Draghi appelle à « reconstruire » l’Italie au sein d’une Europe « plus intégrée »
Le nouveau Premier ministre italien Mario Draghi a appelé mercredi à « reconstruire » le pays, frappé de plein fouet par une crise sanitaire et économique, au sein d’une « Union européenne plus intégrée ».
« Comme les gouvernements de l’immédiat après-guerre, nous avons la responsabilité de lancer une Nouvelle Reconstruction« , a-t-il affirmé lors de la présentation de son programme au Parlement. « C’est cela notre mission en tant qu’Italiens: laisser un pays meilleur et plus juste à nos enfants et petits-enfants », a-t-il ajouté.
Mario Draghi, qui a succédé samedi à Giuseppe Conte, prend les rênes du pays dans une situation très difficile: l’Italie, qui approche de la barre des 100.000 morts dues au Covid, a enregistré en 2020 l’une des pires chutes du PIB de la zone euro (-8,9%). « Le principal devoir auquel nous sommes tous appelés, et moi en premier lieu en tant que président du Conseil, est de combattre par tous les moyens la pandémie et de sauver les vies de nos concitoyens », a-t-il souligné, alors que la campagne de vaccination a subi de gros retards en raison de problèmes d’approvisionnement.
A ce stade, moins de 1,3 million de personnes sur une population de 60 millions ont reçu les deux doses nécessaires pour l’immunisation. L’ex-président de la Banque centrale européenne (BCE) a aussi plaidé pour une « Union européenne plus intégrée qui aboutira à un budget public commun, capable de soutenir les Etats-membres durant les périodes de récession », tout en proclamant « l’irréversibilité du choix de l’euro ».

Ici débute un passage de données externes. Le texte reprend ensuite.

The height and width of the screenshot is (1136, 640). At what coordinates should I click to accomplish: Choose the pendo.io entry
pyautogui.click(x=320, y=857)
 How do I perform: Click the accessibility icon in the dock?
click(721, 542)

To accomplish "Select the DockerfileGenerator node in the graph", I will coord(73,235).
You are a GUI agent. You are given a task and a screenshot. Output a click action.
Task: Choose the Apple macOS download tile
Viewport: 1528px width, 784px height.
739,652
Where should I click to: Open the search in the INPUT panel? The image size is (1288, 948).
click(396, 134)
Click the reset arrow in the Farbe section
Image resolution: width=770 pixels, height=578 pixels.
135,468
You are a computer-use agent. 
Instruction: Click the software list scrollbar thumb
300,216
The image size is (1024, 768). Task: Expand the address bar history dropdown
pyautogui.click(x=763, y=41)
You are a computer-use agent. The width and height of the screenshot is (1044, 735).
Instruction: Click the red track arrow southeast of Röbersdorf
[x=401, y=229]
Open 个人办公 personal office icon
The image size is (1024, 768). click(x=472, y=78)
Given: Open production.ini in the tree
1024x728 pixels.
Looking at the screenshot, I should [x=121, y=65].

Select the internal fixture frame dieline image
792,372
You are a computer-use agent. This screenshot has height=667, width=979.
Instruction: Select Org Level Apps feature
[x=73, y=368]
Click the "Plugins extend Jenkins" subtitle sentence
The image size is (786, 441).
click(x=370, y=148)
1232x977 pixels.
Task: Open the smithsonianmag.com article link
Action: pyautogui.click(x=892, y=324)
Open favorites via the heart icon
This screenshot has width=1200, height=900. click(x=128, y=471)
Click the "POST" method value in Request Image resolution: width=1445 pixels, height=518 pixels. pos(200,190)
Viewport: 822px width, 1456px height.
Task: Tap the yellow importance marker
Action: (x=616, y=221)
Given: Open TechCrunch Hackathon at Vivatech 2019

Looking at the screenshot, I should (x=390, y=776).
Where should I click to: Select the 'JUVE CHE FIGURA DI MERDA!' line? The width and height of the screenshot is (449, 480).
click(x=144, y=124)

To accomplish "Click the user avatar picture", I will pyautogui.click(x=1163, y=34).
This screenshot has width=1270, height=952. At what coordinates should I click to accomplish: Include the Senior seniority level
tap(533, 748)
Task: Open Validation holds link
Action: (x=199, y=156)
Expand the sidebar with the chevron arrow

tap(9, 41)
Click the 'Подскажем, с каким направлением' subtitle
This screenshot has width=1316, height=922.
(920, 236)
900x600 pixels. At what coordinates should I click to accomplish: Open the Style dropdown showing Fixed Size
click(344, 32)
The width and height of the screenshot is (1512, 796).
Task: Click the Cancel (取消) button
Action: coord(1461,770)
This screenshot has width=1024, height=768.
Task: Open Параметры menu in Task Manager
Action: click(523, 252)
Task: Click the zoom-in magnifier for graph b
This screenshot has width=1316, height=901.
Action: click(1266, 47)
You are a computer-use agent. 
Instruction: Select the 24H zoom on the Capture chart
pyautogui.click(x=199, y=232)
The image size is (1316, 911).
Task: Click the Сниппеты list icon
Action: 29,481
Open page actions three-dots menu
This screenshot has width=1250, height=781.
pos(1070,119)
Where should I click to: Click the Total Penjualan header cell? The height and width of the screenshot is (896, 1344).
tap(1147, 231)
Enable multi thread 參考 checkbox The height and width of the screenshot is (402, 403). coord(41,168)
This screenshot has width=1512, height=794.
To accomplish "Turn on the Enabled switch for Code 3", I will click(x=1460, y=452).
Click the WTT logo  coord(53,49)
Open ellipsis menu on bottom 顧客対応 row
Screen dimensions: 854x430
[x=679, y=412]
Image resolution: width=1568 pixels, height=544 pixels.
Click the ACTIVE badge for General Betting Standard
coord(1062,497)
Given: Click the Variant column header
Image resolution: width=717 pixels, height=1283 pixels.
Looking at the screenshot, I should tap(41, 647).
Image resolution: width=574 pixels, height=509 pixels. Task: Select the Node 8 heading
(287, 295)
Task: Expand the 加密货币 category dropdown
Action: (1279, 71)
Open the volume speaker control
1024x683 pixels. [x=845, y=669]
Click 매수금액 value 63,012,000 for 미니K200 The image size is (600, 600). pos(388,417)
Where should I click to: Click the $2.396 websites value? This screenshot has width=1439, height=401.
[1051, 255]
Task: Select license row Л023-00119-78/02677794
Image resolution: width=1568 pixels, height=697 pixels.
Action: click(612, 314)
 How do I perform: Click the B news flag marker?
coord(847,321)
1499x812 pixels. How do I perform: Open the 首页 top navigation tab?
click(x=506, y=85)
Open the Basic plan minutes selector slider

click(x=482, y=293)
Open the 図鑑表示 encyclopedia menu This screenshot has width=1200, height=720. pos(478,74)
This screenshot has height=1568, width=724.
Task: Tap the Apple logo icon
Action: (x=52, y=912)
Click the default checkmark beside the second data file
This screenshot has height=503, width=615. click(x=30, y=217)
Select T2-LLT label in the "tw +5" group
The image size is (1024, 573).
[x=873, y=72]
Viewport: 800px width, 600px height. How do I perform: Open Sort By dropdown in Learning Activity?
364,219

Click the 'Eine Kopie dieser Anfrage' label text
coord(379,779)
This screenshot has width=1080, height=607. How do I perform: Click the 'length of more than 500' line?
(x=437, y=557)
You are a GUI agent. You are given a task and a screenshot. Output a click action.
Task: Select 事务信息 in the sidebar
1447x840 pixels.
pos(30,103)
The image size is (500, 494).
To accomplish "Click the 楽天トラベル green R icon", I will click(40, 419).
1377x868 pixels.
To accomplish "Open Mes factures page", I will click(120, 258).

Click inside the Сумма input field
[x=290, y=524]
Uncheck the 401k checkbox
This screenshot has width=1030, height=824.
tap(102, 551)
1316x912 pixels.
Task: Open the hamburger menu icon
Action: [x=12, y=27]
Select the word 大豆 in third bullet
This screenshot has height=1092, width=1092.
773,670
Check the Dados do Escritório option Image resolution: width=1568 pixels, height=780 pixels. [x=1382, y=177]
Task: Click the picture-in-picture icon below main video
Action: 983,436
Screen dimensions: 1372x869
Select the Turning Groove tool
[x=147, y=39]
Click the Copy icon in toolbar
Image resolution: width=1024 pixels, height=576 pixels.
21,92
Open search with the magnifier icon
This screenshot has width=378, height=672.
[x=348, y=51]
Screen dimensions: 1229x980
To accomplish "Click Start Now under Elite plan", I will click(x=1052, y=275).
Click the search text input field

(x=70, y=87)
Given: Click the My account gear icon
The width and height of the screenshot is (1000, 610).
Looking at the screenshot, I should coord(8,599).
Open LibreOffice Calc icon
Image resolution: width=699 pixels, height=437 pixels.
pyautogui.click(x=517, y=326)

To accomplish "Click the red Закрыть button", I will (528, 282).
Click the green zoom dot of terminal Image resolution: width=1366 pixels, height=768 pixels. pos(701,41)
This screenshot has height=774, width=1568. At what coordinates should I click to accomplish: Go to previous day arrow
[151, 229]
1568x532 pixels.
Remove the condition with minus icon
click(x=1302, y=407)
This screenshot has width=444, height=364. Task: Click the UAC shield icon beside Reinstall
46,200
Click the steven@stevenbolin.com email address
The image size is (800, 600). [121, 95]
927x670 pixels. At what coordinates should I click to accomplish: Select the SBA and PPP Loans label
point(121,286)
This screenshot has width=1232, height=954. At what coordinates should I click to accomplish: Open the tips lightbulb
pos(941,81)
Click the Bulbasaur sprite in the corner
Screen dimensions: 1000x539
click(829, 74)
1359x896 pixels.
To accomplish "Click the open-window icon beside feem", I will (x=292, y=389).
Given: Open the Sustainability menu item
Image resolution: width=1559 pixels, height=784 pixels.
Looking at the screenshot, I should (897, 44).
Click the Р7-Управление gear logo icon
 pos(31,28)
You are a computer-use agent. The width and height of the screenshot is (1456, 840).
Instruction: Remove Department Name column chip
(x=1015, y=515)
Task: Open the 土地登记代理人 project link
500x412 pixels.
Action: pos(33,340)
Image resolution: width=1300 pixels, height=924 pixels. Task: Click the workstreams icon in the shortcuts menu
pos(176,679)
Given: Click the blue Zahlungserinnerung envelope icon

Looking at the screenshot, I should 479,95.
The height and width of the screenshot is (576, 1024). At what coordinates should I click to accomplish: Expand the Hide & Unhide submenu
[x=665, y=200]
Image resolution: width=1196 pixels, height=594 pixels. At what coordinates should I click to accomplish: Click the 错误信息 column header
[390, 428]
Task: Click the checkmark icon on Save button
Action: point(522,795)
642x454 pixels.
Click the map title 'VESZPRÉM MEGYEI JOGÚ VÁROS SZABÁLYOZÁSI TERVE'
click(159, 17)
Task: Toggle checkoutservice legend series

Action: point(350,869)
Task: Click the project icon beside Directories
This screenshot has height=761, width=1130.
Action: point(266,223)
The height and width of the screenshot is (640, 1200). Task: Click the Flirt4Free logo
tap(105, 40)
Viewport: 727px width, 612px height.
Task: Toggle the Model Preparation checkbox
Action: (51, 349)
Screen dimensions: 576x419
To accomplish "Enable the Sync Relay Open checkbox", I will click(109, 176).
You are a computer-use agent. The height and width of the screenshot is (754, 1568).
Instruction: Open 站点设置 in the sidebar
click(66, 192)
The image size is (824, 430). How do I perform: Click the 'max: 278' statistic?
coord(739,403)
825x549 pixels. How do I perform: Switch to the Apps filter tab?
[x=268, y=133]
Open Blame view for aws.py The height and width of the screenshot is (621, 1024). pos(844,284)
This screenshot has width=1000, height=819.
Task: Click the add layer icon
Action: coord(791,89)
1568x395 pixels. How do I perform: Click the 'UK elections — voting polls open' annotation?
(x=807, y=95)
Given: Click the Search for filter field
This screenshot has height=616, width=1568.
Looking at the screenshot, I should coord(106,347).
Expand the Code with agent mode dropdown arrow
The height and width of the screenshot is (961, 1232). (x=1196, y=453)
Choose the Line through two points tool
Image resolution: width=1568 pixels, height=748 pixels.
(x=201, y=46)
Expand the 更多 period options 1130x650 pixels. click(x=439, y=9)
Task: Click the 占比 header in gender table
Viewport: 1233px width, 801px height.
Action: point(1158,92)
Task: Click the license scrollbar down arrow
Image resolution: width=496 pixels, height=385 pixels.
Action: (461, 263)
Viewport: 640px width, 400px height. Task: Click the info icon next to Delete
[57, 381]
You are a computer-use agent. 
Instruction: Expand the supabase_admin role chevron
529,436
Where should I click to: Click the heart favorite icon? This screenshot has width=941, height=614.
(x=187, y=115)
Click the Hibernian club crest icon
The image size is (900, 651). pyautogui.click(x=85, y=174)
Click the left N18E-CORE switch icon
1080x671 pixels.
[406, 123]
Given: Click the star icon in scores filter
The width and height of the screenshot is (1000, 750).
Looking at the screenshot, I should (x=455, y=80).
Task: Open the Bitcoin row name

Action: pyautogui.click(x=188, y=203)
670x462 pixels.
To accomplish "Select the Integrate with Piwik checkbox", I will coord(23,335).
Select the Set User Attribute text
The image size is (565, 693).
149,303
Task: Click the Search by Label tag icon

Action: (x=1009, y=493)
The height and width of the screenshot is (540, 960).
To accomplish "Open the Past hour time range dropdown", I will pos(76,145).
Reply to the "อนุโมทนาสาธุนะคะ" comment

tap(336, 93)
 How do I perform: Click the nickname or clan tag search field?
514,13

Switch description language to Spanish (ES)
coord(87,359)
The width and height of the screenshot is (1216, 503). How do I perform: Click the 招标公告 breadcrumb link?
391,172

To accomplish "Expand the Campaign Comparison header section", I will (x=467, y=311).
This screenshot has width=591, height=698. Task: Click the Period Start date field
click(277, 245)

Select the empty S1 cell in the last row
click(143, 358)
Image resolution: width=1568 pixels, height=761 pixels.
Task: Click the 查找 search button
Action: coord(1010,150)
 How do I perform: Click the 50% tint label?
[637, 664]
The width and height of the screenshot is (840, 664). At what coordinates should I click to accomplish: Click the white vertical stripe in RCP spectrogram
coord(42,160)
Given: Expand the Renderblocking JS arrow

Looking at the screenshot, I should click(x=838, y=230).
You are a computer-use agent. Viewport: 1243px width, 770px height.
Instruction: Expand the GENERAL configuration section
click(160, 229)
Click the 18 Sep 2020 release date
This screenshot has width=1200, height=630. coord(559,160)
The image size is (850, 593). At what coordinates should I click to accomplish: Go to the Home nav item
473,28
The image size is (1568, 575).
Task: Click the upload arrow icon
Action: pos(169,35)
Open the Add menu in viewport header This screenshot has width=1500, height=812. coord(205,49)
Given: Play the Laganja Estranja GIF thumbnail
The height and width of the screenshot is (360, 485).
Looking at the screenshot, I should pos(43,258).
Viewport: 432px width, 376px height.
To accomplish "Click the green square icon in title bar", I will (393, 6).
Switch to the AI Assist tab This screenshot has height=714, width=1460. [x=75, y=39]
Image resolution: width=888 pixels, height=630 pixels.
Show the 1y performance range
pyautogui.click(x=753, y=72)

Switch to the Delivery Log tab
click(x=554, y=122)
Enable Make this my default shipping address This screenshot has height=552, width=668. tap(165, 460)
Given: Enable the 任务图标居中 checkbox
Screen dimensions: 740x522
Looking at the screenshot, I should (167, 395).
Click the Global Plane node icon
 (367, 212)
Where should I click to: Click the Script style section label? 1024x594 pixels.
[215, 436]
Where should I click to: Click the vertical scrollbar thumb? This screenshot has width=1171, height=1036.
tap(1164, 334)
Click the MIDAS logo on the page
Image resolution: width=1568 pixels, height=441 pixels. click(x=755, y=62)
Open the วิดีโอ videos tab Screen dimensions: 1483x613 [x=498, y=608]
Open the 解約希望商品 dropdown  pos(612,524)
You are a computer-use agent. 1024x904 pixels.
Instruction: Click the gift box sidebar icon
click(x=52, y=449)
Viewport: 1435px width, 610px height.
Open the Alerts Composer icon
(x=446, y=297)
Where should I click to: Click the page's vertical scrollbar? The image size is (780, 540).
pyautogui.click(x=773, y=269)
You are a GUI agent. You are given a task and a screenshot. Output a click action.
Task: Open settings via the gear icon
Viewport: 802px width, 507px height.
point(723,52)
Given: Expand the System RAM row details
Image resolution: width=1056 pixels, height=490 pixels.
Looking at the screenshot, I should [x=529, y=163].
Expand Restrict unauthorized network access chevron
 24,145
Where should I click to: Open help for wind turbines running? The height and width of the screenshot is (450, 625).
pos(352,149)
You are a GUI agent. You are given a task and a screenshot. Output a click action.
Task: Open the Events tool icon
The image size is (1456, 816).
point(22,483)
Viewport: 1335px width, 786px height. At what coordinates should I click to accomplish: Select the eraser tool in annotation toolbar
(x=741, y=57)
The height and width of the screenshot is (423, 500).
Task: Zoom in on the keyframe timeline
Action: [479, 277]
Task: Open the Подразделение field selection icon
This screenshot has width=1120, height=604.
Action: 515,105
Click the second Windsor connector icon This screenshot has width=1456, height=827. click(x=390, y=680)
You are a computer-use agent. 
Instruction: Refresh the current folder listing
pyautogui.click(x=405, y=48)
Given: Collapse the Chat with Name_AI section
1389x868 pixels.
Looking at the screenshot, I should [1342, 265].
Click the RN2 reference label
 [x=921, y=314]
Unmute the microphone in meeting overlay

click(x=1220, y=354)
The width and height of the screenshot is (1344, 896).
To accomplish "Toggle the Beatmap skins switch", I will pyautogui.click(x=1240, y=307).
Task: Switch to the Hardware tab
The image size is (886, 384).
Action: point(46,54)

« Sans l’Italie, il n’y a pas d’Europe », a estimé Mario Draghi, qui dirige une coalition hétéroclite allant de la gauche à l’extrême droite du tribun souverainiste Mateo Salvini. Il a aussi affirmé sa volonté de « renforcer » les relations « stratégiques » avec la France et l’Allemagne. La troisième économie de la zone compte beaucoup sur la manne de plus de 200 milliards d’euros du plan de relance européen, dont le versement est lié à la présentation à Bruxelles d’ici à fin avril d’un plan détaillé de dépenses, l’une des missions du nouveau gouvernement.
« Equilibre fragile »
« Ces ressources devront être dépensées pour améliorer le potentiel de croissance de notre économie », a souligné au cours de son discours de trois quarts d’heure M. Draghi, qui a listé comme priorités « l’innovation, le numérisation, le compétitivité et la culture; la transition écologique; les infrastructures pour la mobilité durable; la formation et la recherche; l’égalité des chances, l’égalité hommes-femmes, l’égalité entre les générations et les territoires; la santé ».
Le Sénat doit se prononcer sur le programme de M. Draghi par un vote de confiance prévu mercredi soir, tandis que la Chambre des députés se prononcera jeudi. M. Draghi devrait obtenir sans problème le feu vert des deux chambres, tant sa majorité parlementaire est ample. Depuis que le président de la République Sergio Mattarella a fait appel à lui le 3 février, Mario Draghi a formé une majorité allant du Parti démocrate (PD, centre gauche) à la Ligue d’extrême droite de Matteo Salvini en passant par le Mouvement 5 Etoiles (M5S, antisystème jusqu’à son arrivée au pouvoir). Frères d’Italie (FDI, extrême droite) de Giorgia Meloni est le seul parti à avoir annoncé qu’il voterait non à la confiance. Selon des estimations du principal quotidien italien, Il Corriere della Sera, Mario Draghi devrait obtenir le vote favorable d’environ 260 sénateurs sur 315 et d’environ 550 députés sur 630. « Aujourd’hui l’unité n’est pas une option, l’unité est un devoir », a d’ailleurs martelé M. Draghi.
Les débuts de son gouvernement ont été marqués par une virulente polémique, essentiellement de droite, contre le ministre de la Santé Roberto Speranza, le plus à gauche du cabinet, qui a annoncé dimanche soir seulement l’interdiction de rouvrir lundi matin les pistes de ski. Ces premières bisbilles augurent un parcours accidenté pour Mario Draghi comme l’explique Teresa Coratella, analyste au sein de European council of foreign relations (ECFR), dans un entretien avec l’AFP : « nous avons un gouvernement très fort du point de vue de la compétence des ministres, mais avec un équilibre politique très fragile, avec des interlocuteurs politiques qui changent d’opinion et ne sont pas très fiables ».